Teiresias.
Ah wretch, thou knowest not what thou hast said!
Thou'rt stark-mad now, who erst wast sense-bereft.
Let us go, Kadmus, and make intercession 360
Both for this man, brute savage though he be,
And Thebes, that no strange vengeance of the God
Smite them. Come with me, ivy-wand in hand,
Essay to upbear my frame, as I do thine.
Shame if two greybeards fell!—nay, what of that? 365
For Bacchus, Son of Zeus, we needs must serve.
Kadmus, beware lest Pentheus bring his echo,[1]

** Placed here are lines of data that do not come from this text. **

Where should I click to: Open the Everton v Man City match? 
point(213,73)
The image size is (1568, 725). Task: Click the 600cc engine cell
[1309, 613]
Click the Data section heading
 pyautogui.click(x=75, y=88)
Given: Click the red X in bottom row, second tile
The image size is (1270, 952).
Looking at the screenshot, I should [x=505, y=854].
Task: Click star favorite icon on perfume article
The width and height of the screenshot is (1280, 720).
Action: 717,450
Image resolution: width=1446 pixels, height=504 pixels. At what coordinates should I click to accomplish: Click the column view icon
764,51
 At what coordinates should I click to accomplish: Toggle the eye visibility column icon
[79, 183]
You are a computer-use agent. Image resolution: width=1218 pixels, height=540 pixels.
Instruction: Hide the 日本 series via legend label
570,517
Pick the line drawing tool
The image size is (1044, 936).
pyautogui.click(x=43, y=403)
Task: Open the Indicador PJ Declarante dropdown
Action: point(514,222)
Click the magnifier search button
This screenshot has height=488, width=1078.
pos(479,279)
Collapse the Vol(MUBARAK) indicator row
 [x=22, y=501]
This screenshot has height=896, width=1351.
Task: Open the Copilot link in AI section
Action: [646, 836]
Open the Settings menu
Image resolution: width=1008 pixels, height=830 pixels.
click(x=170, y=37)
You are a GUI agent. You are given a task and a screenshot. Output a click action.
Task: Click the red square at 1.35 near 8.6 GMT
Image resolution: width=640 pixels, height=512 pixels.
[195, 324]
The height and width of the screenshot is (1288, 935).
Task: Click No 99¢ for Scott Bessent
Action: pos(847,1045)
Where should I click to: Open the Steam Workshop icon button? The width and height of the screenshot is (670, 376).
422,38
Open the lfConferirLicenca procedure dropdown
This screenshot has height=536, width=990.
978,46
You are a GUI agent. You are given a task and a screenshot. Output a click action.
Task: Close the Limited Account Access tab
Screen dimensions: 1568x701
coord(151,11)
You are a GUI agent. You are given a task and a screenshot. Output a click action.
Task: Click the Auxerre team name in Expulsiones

Repentance, to thine house:—not prophecy here
Speaks, but his own deeds. Fools alone speak folly.
[Exeunt.
Chorus.
(Str. 1)
O Sanctity, thou who dost bear dominion 370
Over Gods, yet low as this earthly ground,
Unto usward, stoopest thy golden pinion,—
Hear'st thou the words of the king, and the sound
Of his blast of defiance, of Pentheus assailing
The Clamour-king?—hear'st thou his blasphemous railing
On Semelê's son, who is foremost found
Of the Blest in the festival beauty-crowned?—
Who hath for his own prerogative taken
To summon forth feet through his dances to leap,
- ↑ The name Pentheus suggested to the Greek the word penthos, sorrow. Such plays on words are common in the Tragedians. They are not to be regarded as beneath the dignity of tragedy, since the Greeks, like the Hebrews, regarded a man's name as not only foreshowing his destiny, but even as contributing to bring it about. See l. 508.